Задание A:
Перепишите список: начните с первой строки и остановитесь после строки, где стоит «(312, 146).». Замените в этих строках «Identify the location» на «Find the location», остальное не меняйте, а картинки в ответ не включайте.

Текст:

____________________

Читаем без скачивания О психологической прозе. О литературном герое (сборник) - Лидия Гинзбург
Шрифт:
Интервал:
Закладка:
Французский атеистический экзистенциализм также исходил из абсурдности человека, но он пытался совместить абсурдность с этикой выбора. Даже с этикой выбора в самой крайней ее форме. «Человек есть не что иное, как то, что он сам из себя делает», – формулирует Сартр в книге «Экзистенциализм – это гуманизм». Человек, по Сартру, начинается с «ничто», с чистого существования и, сам себя программируя, превращает себя в некую обладающую ценностями сущность. Но система ценностей коренится в нем самом. Она сознательно иллюзорна и абсолютно произвольна. И потому вполне сочетаема с абсурдом.
Литературному сюжету, даже самому бессюжетному, нужна коллизия – и конвенциональный человек плохо годился в литературные герои. Литература предпочитала изображать «отклоняющееся» поведение[364]. Абсурдный же человек нашел в западной литературе широкое применение. В качестве символической фигуры современного общества он был вполне сюжетен.

____________________

Данные для задания:
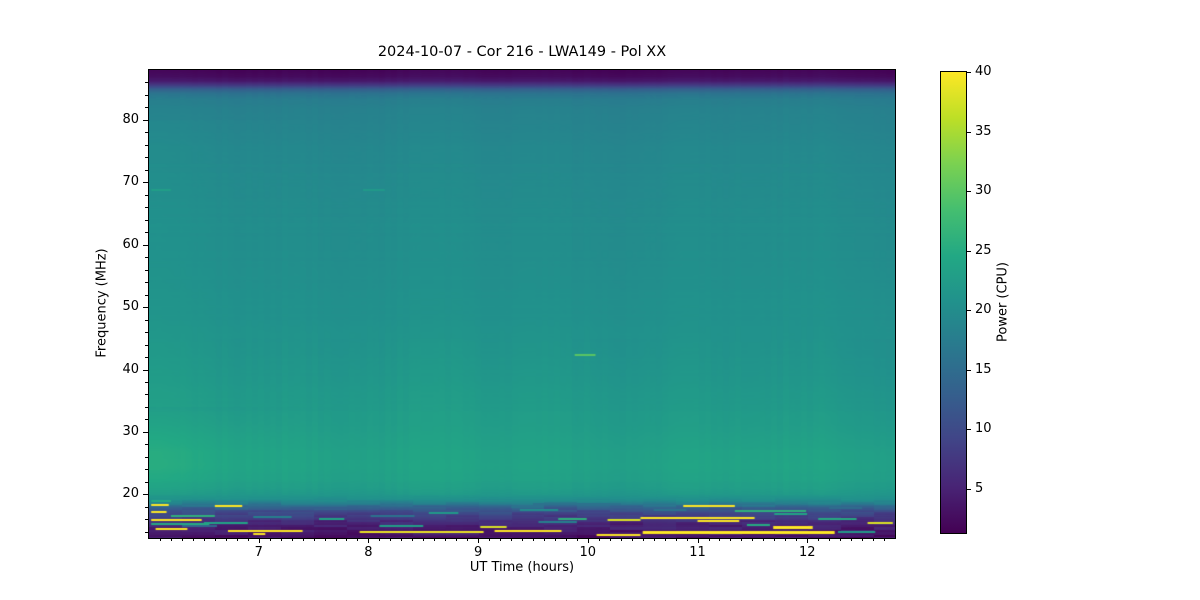  Describe the element at coordinates (698, 552) in the screenshot. I see `x-tick-label: 11` at that location.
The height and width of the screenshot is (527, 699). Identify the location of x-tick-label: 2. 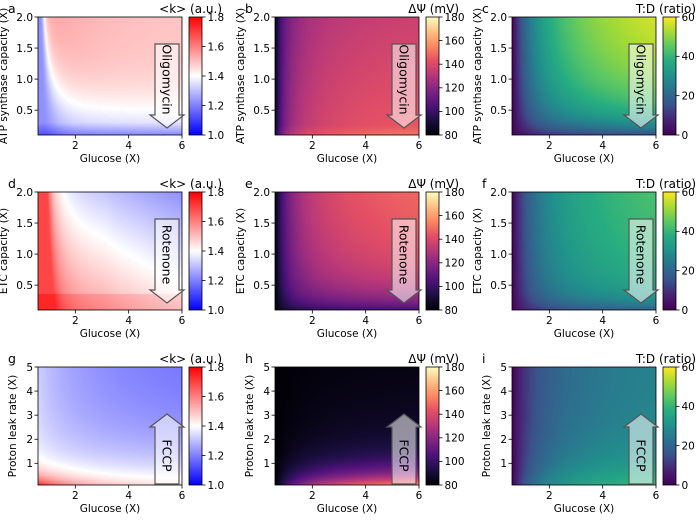
(312, 146).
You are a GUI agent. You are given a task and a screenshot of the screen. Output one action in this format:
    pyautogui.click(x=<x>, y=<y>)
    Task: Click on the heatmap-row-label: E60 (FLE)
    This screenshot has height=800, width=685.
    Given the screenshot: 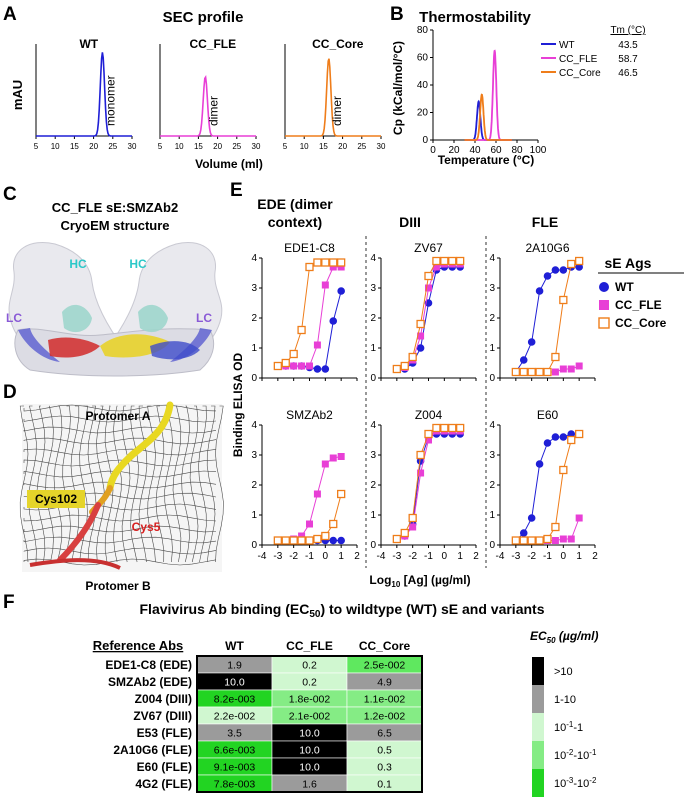 What is the action you would take?
    pyautogui.click(x=164, y=767)
    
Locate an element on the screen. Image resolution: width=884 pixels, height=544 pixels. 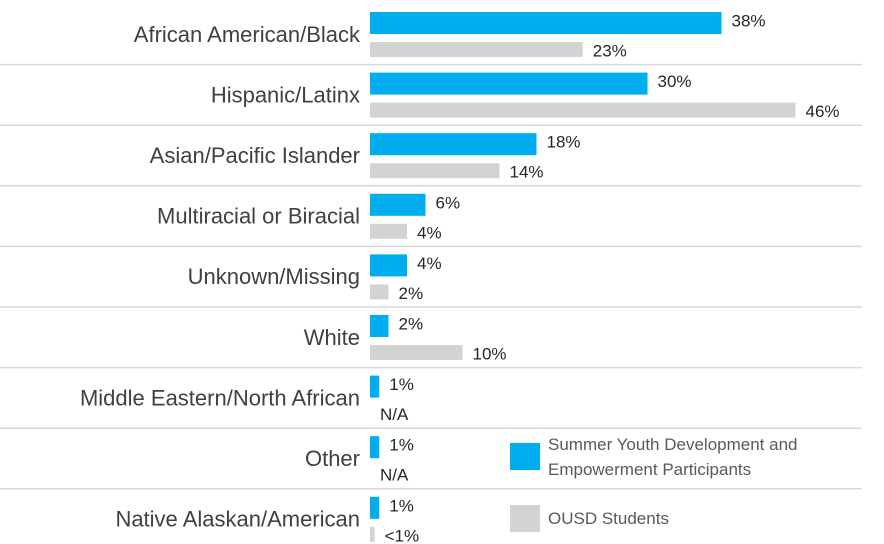
value-label: 23% is located at coordinates (610, 50).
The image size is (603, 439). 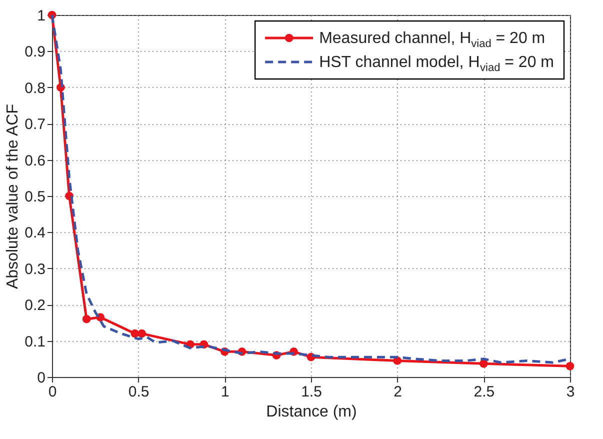 I want to click on x-tick-label: 2.5, so click(x=484, y=392).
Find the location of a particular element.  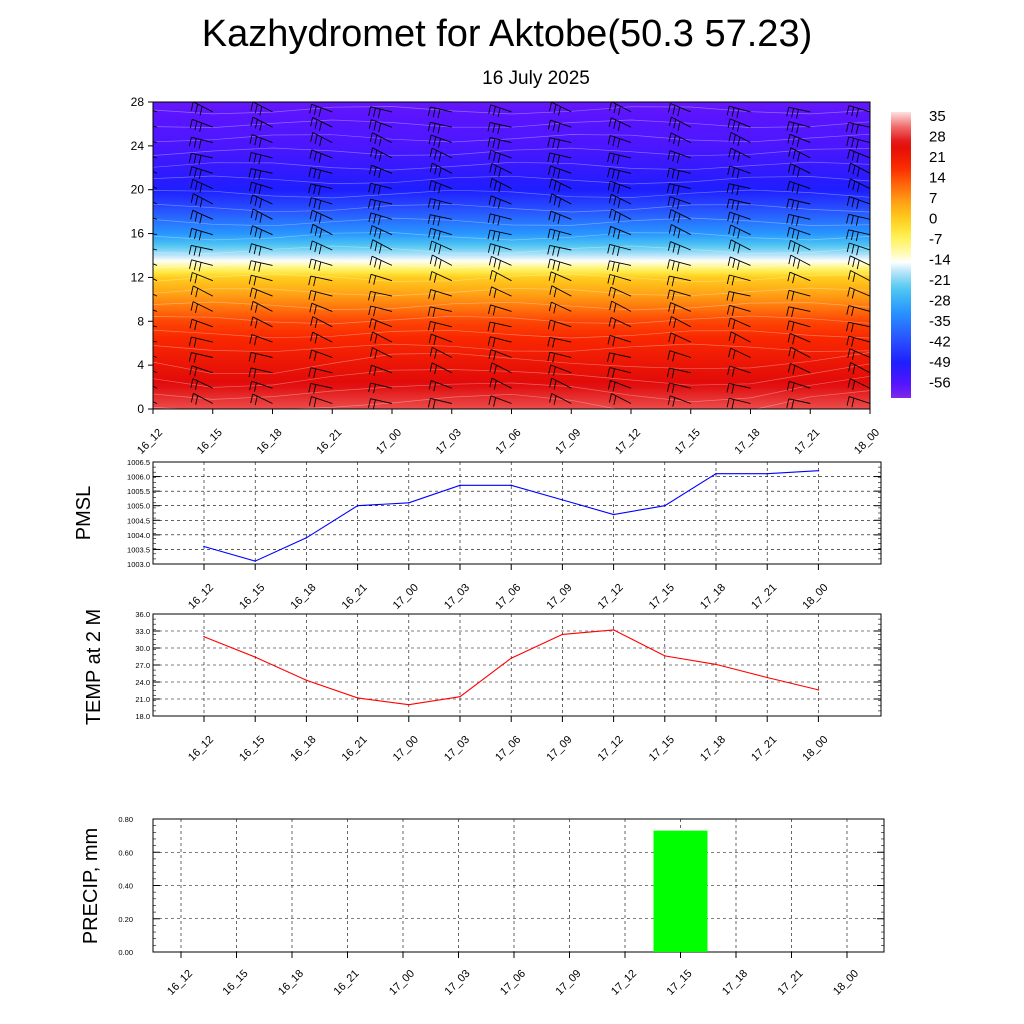

y-tick-label: 20 is located at coordinates (138, 190).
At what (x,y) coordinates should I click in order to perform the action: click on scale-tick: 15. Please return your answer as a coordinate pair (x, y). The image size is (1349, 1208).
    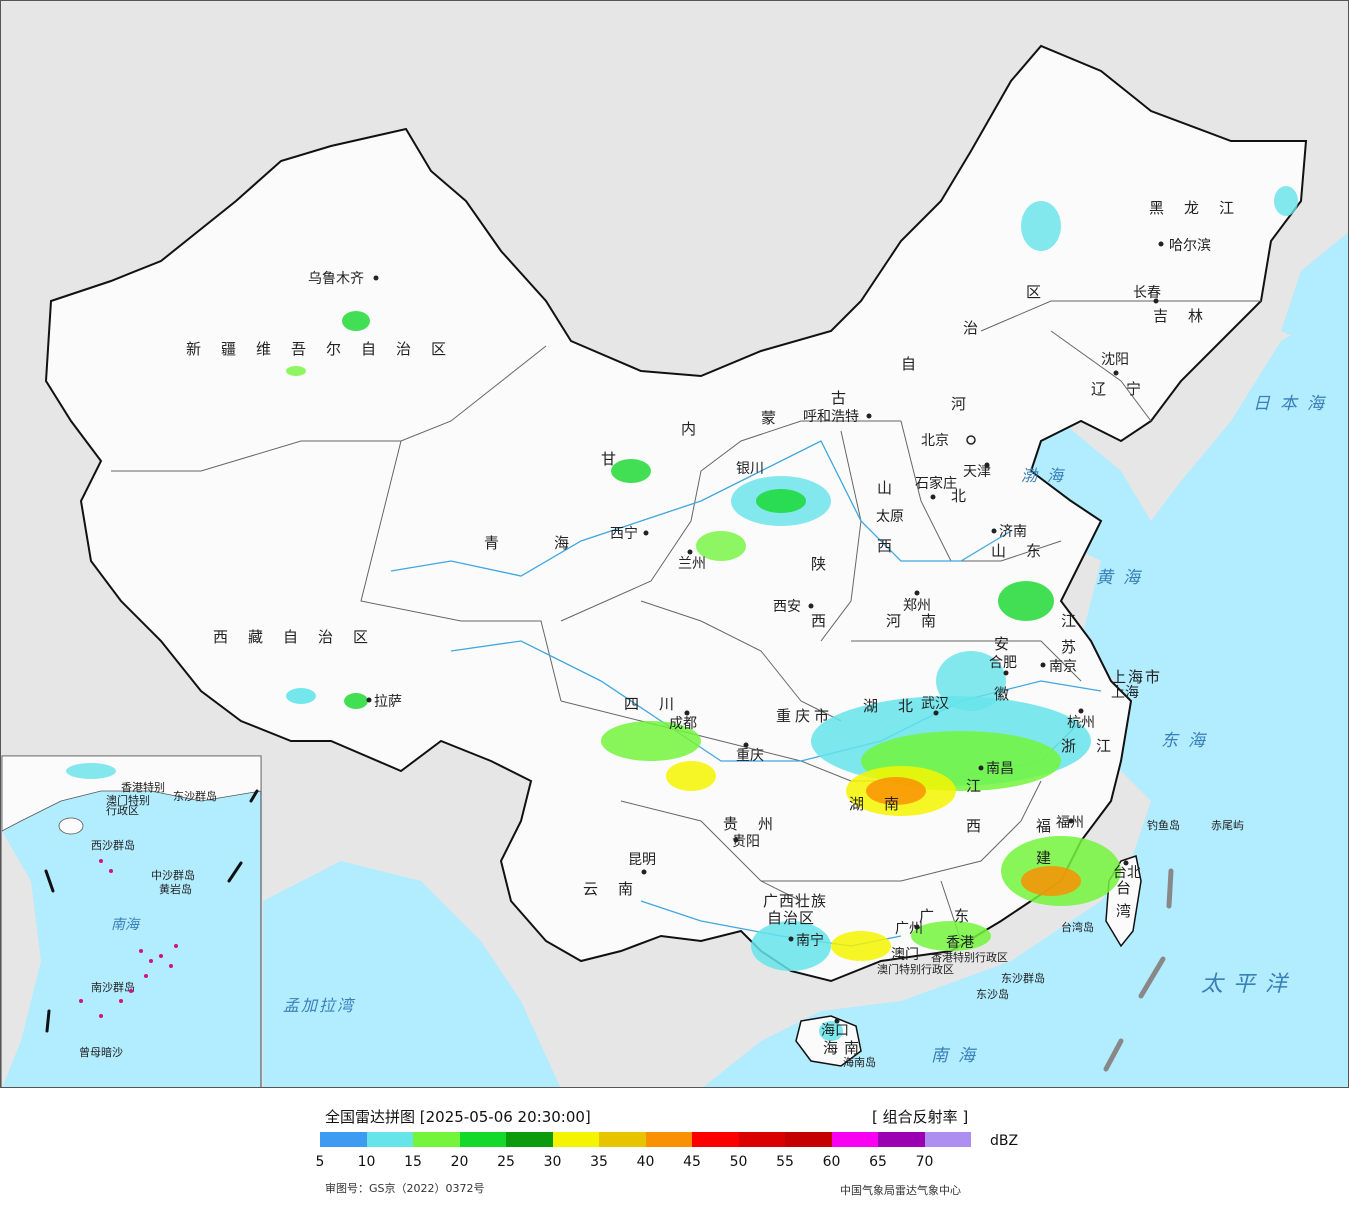
    Looking at the image, I should click on (413, 1162).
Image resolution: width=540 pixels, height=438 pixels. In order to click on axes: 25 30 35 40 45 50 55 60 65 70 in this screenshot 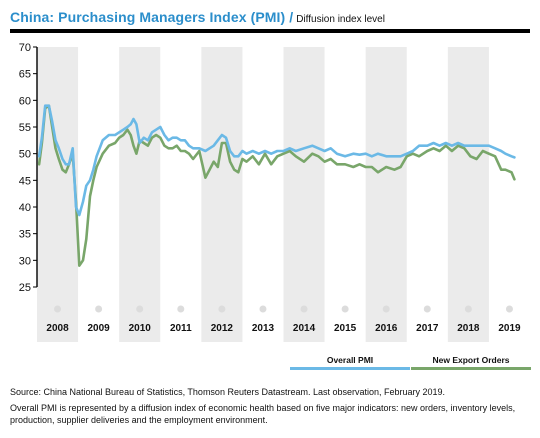, I will do `click(28, 168)`.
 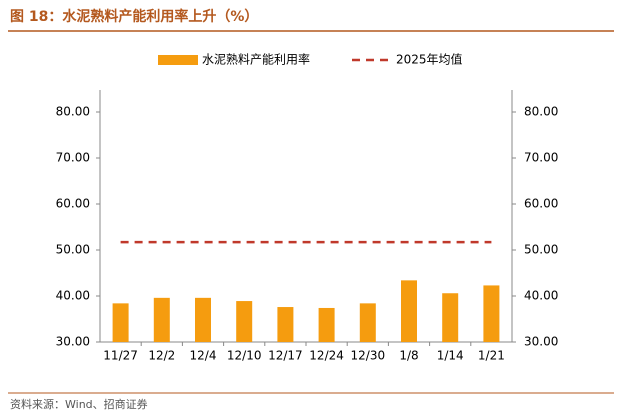 I want to click on source: 资料来源：Wind、招商证券, so click(x=79, y=404).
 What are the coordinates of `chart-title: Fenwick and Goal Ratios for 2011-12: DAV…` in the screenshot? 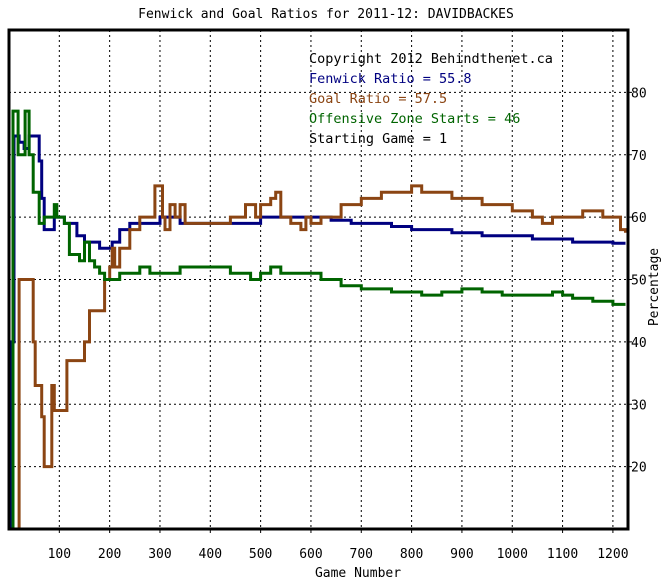 It's located at (326, 14).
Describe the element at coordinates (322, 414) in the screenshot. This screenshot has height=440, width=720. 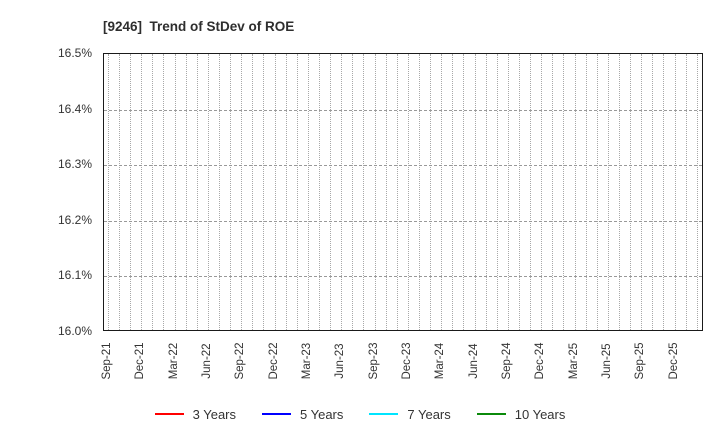
I see `legend-label: 5 Years` at that location.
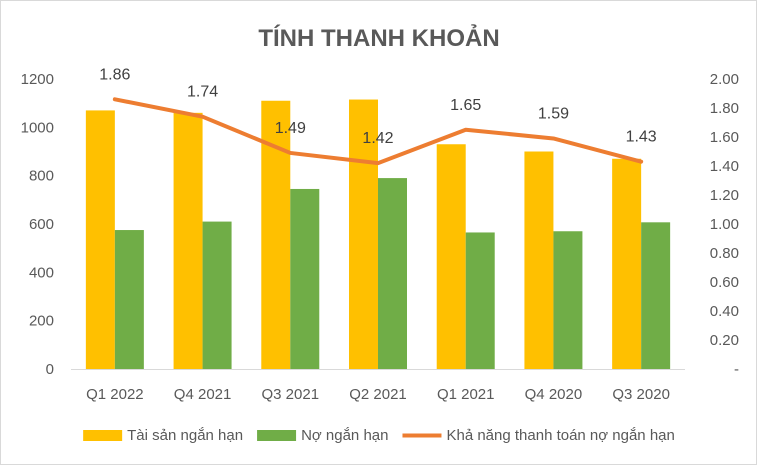 The image size is (757, 466). I want to click on category-tick-label: Q2 2021, so click(378, 394).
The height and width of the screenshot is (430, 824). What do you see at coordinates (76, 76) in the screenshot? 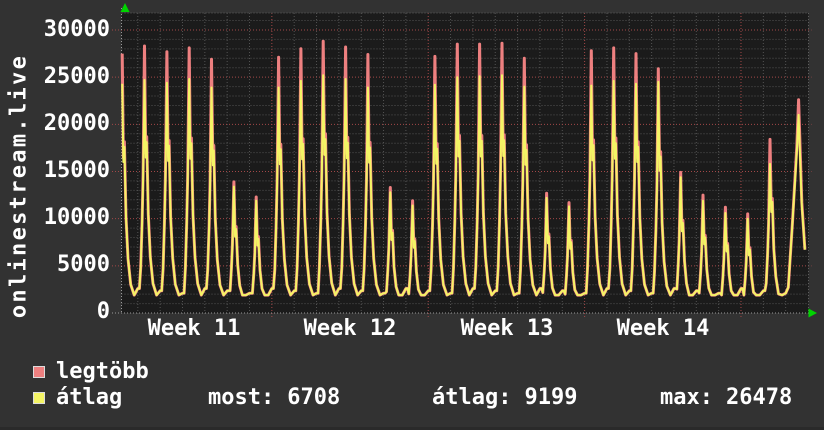
I see `y-tick-label: 25000` at bounding box center [76, 76].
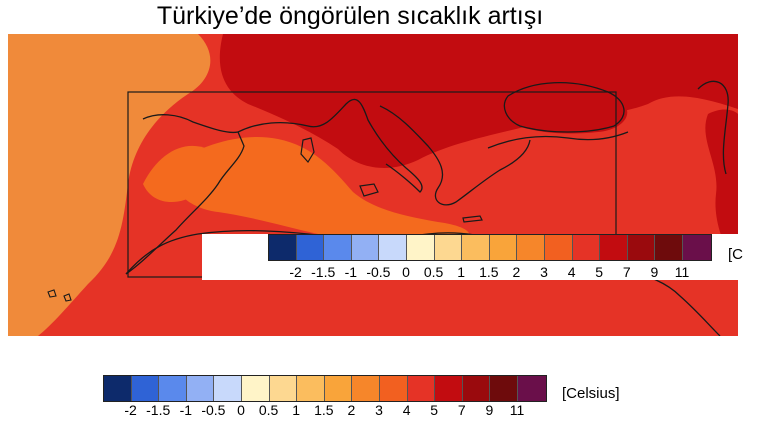 The height and width of the screenshot is (426, 760). What do you see at coordinates (591, 394) in the screenshot?
I see `legend-unit-label: [Celsius]` at bounding box center [591, 394].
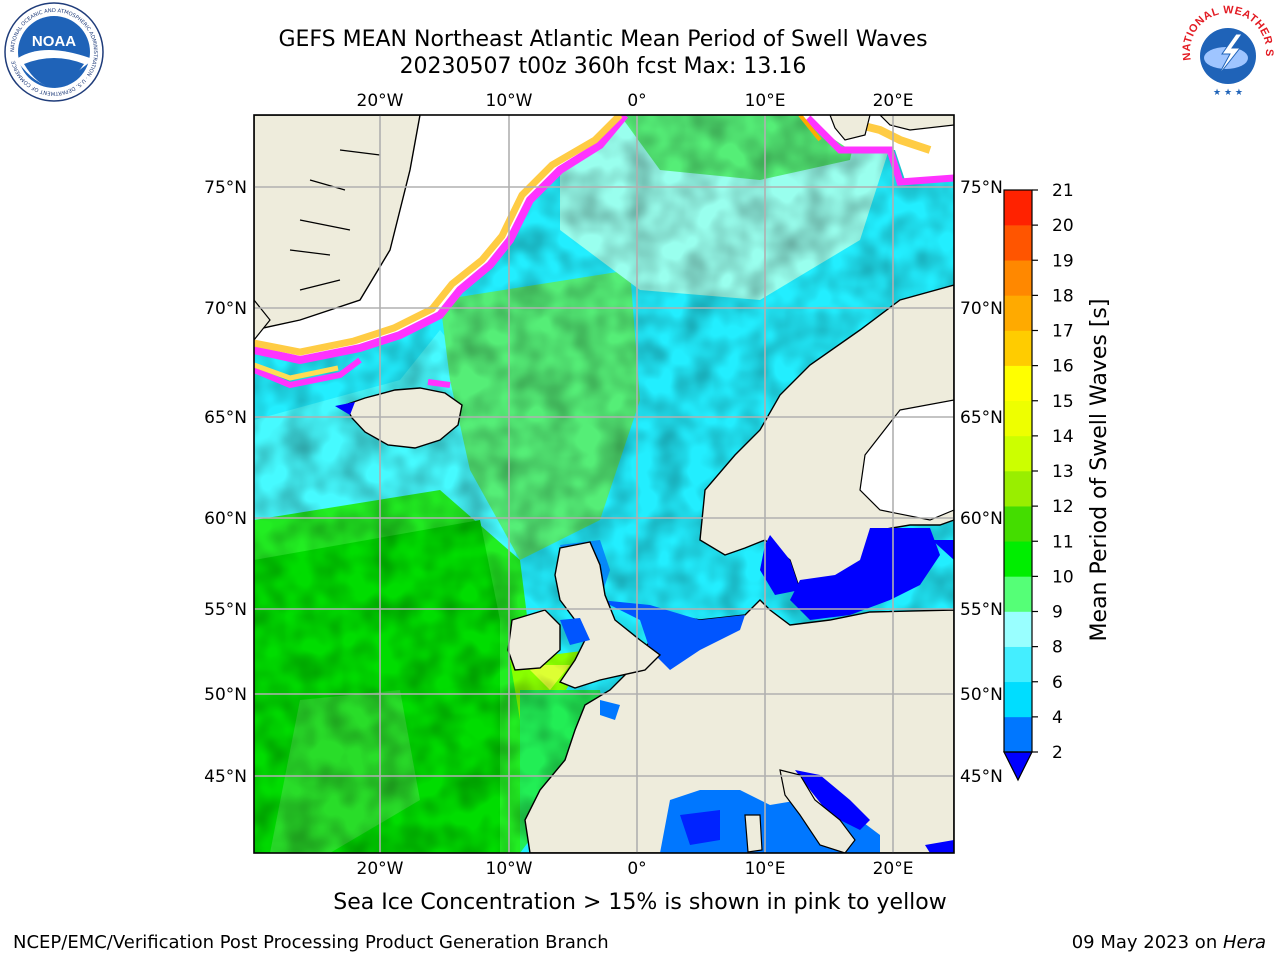 The width and height of the screenshot is (1280, 960). I want to click on footer-date: 09 May 2023 on Hera, so click(1168, 942).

____________________

Задание B:
Воспроизведите без изменений отрывок из текста: начните со слов «Читаем без скачивания» и остановитесь после слов «сочетаема с абсурдом.».

Письменный ответ A:
  Describe the element at coordinates (698, 552) in the screenshot. I see `x-tick-label: 11` at that location.
The height and width of the screenshot is (527, 699). Find the location of x-tick-label: 2. 
(312, 146).

Письменный ответ B:
Читаем без скачивания О психологической прозе. О литературном герое (сборник) - Лидия Гинзбург
Шрифт:
Интервал:
Закладка:
Французский атеистический экзистенциализм также исходил из абсурдности человека, но он пытался совместить абсурдность с этикой выбора. Даже с этикой выбора в самой крайней ее форме. «Человек есть не что иное, как то, что он сам из себя делает», – формулирует Сартр в книге «Экзистенциализм – это гуманизм». Человек, по Сартру, начинается с «ничто», с чистого существования и, сам себя программируя, превращает себя в некую обладающую ценностями сущность. Но система ценностей коренится в нем самом. Она сознательно иллюзорна и абсолютно произвольна. И потому вполне сочетаема с абсурдом.